*Your objective*:
Convert the items below, from the line containing "Identify the location of Limited." through the line containing "The image size is (924, 1308). What", into a two-column CSV with the headers item_text and answer. Give one row per item, with each field in double quotes and any line breaks replaced by spaces.
[Start Exercise material]
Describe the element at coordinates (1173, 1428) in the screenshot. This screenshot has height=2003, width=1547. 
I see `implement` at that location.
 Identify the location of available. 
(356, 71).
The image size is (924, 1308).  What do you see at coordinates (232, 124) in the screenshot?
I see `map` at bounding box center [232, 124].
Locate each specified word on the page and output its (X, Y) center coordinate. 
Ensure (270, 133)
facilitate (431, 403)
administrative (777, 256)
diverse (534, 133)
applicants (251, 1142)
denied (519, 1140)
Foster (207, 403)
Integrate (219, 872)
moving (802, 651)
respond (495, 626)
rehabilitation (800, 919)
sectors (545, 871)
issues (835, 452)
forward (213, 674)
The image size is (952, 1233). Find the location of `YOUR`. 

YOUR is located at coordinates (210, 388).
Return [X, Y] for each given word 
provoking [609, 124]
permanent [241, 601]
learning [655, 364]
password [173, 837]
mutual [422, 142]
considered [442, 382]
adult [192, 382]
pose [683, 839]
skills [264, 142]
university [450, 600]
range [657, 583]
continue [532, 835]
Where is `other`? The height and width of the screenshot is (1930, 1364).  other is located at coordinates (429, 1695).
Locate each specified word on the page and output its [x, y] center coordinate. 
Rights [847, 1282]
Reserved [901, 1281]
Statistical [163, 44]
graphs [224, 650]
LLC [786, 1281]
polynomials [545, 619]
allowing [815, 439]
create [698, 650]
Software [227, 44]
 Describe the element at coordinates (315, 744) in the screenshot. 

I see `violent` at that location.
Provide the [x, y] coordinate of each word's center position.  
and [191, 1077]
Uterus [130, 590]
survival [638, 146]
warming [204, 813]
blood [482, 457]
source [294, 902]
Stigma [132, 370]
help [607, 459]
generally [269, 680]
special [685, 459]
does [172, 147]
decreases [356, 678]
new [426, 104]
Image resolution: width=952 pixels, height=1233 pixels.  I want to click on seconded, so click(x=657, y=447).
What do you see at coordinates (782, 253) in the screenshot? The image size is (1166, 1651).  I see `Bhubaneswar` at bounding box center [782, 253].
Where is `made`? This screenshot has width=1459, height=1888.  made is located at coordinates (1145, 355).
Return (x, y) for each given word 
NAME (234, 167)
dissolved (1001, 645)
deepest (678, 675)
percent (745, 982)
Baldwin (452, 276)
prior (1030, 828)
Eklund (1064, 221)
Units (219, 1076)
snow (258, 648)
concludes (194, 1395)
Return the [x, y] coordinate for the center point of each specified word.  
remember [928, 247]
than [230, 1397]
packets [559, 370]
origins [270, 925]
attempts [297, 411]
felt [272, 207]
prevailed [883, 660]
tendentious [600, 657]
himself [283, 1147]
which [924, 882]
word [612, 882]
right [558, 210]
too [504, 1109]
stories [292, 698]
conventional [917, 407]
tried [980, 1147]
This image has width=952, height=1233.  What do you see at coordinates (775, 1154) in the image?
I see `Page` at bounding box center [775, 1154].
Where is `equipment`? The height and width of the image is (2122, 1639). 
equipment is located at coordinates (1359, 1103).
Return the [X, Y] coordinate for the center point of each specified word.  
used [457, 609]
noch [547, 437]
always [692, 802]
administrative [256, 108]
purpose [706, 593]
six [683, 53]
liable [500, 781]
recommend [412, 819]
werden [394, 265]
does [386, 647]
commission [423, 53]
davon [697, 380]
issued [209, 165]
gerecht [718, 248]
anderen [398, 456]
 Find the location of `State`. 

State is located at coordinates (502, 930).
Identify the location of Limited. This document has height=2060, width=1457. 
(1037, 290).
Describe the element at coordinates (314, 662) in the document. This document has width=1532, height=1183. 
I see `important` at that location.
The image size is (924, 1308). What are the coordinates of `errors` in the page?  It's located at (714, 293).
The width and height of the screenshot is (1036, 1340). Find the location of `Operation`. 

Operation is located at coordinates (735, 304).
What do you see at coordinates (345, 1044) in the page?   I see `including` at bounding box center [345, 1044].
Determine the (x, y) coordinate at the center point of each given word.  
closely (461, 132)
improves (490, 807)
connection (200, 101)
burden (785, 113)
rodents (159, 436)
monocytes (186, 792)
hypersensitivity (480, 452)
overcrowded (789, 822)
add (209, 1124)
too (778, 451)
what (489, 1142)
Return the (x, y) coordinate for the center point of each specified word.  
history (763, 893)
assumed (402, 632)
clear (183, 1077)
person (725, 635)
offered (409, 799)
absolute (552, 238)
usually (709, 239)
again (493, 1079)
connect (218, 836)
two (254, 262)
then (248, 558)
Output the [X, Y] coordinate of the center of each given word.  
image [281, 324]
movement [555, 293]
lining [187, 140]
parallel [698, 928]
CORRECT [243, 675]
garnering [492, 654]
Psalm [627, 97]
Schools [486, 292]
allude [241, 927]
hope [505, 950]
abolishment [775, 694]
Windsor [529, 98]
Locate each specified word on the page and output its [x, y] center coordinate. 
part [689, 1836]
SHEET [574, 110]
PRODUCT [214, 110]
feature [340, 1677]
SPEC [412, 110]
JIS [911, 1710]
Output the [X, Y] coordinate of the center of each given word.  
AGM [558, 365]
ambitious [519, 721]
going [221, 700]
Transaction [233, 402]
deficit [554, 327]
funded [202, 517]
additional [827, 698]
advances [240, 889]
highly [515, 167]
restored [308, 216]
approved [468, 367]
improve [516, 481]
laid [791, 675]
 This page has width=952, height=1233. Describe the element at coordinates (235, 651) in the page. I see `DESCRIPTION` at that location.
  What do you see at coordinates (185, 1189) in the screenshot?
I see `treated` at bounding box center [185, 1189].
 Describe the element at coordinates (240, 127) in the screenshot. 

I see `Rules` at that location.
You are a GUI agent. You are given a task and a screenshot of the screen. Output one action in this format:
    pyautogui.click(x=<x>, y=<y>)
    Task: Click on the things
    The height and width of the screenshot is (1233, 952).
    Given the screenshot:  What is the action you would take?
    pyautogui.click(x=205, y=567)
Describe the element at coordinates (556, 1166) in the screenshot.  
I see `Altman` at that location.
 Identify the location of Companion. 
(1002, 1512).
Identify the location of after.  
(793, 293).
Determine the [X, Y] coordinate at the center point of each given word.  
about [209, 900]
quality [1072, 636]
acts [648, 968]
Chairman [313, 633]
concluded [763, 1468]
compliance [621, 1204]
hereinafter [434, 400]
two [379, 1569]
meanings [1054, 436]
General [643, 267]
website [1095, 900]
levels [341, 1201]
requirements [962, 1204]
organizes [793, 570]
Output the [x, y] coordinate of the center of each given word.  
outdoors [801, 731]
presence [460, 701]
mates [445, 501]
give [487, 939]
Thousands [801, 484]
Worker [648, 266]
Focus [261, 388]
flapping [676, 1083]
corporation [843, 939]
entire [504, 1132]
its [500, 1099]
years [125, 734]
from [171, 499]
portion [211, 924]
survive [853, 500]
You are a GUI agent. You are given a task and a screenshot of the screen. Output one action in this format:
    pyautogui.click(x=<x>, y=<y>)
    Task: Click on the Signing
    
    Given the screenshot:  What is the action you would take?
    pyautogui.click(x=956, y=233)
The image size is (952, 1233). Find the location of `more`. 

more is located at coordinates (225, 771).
[End Exercise material]
*Solution to the exercise*:
item_text,answer
"Identify the location of Limited. This document has height=2060, width=1457.","(1037, 290)."
"Describe the element at coordinates (314, 662) in the document. This document has width=1532, height=1183.","I see `important` at that location."
"The image size is (924, 1308). What are the coordinates of `errors` in the page?","It's located at (714, 293)."